= Colin Dickey =

American writer

Colin Dickey (born September 3, 1977) is an American author, curator, and critic whose work deals with ghosts, death, and haunting, and explores how these symbols function as metaphors. He was the Managing Director of the Morbid Anatomy Museum and is a member of The Order of the Good Death. He currently teaches at National University.

==Books==
- The Unidentified: Mythical Monsters, Alien Encounters, and Our Obsession With the Unexplained
- Ghostland (2016), an exploration of America's haunted mansions.
  - Tiya Miles, writing in The New York Times, calls Ghostland "a capacious geographical synthesis that is both intellectually intriguing and politically instructive."
  - NPR named Ghostland one of the best books of 2016
  - Dickey appeared on All Things Considered, where he spoke about the Winchester Mystery House
- The Morbid Anatomy Anthology (co-edited with Joanna Ebenstein), a collection of works by "scholars, artists and writers working along the intersections of the history of anatomy and medicine, death and the macabre, religion and spectacle."
- Afterlives of the Saints: Stories from the Ends of Faith
- Cranioklepty: Grave Robbing and the Search for Genius, stories of notable grave robberies, including Haydn and Beethoven
- Failure!
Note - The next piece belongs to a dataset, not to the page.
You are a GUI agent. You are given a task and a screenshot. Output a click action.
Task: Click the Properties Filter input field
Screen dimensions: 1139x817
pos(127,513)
Experiments in Aesthetic and Social Practices (edited with Nicole Antebi and Robby Herbst)

==References in popular culture==
- A quote from Ghostland appears in Robert Greene's upcoming film Bisbee '17.
- Musician Dave Heumann cites Dickey as one of his literary influences.

==Education==
Dickey has an MFA in Critical Studies from California Institute of the Arts, and a PhD in Comparative Literature from the University of Southern California.